Rabbi Yitzhak offers another revision to the standard theory when he introduces the idea that, while God does issue sentences on Yom Kippur, he can be induced to cancel them later. “A person’s sentence is torn up on account of four types of actions,” he explains. Three of these actions are just what we would expect: Giving charity, praying, and changing one’s behavior can all induce God to give us a second chance. But surprisingly, Yitzchak also believes that changing your name can also alter your fate; and others add changing your place of residence. This seems almost like trying to trick God, as if he—or, perhaps, the Angel of Death—wouldn’t be able to figure out where you were if you left town or adopted an alias. If there is a element of superstition here, however, the Gemara also offers sound biblical precedents. After all, Sarai was able to conceive a child after she changed her name to Sarah, and Abraham was not made a great nation until he left the land of his birth.
Later, however, a baraita is cited that seems to dispute Rabbi Yitzchak’s theory of repentance. “If one repents between Rosh Hashanah and Yom Kippur, he is forgiven; if he does not repent … then even if he later brings as offerings all the rams … in the world, they do not forgive him.” How can we reconcile this strict line with Yitzchak’s more lenient one? “This is not difficult,” the rabbis decide. For an individual, the sentence issued on Yom Kippur is indeed irrevocable; but for a whole community, even late repentance can induce God to change his mind.

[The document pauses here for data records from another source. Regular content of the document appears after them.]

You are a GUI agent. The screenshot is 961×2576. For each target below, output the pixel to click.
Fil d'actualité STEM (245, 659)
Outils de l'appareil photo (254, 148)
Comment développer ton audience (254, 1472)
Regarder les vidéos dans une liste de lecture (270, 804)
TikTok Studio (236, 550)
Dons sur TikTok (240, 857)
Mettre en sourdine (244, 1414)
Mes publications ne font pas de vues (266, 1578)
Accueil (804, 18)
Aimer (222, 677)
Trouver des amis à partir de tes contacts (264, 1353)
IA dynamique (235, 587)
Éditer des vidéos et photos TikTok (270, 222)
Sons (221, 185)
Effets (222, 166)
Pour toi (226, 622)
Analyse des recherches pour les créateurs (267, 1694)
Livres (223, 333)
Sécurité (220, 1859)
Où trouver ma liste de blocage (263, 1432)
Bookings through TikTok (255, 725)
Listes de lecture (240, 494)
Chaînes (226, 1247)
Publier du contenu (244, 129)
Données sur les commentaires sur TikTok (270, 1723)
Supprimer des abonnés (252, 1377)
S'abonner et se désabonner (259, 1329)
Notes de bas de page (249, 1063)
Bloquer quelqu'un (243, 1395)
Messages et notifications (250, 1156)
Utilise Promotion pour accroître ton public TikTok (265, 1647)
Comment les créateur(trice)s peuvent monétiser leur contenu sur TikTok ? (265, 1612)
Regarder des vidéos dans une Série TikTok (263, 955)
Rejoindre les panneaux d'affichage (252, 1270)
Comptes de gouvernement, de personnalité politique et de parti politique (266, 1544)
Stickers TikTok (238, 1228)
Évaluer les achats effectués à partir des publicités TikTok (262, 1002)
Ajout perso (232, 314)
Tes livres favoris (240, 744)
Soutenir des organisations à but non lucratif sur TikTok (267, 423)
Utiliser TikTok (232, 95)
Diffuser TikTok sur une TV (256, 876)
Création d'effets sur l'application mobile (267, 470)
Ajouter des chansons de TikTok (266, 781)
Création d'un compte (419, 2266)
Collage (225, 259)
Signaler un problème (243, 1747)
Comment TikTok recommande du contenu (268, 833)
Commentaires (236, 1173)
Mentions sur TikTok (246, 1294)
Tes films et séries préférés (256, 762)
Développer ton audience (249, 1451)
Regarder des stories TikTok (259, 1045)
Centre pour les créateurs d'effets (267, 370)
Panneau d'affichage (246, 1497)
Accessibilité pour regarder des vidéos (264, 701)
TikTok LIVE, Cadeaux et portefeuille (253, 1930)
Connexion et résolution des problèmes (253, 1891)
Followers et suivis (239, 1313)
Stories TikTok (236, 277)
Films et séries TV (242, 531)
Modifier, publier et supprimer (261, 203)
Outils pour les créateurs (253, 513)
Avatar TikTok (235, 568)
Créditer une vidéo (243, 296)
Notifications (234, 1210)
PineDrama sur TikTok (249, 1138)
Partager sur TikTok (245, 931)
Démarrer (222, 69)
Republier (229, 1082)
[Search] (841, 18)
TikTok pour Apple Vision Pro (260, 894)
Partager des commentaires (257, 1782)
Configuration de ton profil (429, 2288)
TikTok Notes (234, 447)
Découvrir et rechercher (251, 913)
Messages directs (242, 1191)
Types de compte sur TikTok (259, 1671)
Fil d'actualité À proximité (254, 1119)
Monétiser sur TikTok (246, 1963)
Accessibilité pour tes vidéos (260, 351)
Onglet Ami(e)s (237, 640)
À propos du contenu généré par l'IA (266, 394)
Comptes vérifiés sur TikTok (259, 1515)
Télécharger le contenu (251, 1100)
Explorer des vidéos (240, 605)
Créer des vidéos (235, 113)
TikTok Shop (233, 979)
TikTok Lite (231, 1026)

Finally, on Rosh Hashanah 17b, the rabbis make clear that asking God for forgiveness is not always enough; if you have wronged another person, you must seek that person’s forgiveness as well. Rabbi Yosei explains this point with a parable about a man who borrows one hundred dinars from a friend and takes an oath by the life of the king that he will repay the money. When the time comes and he defaults on the debt, he begs the king for forgiveness for breaking an oath made in the royal name. “For my insult I forgive you,” the king replies, “but you must still go and appease your friend.” Even sincere prayer, the Talmud insists, is no substitute for ethical behavior.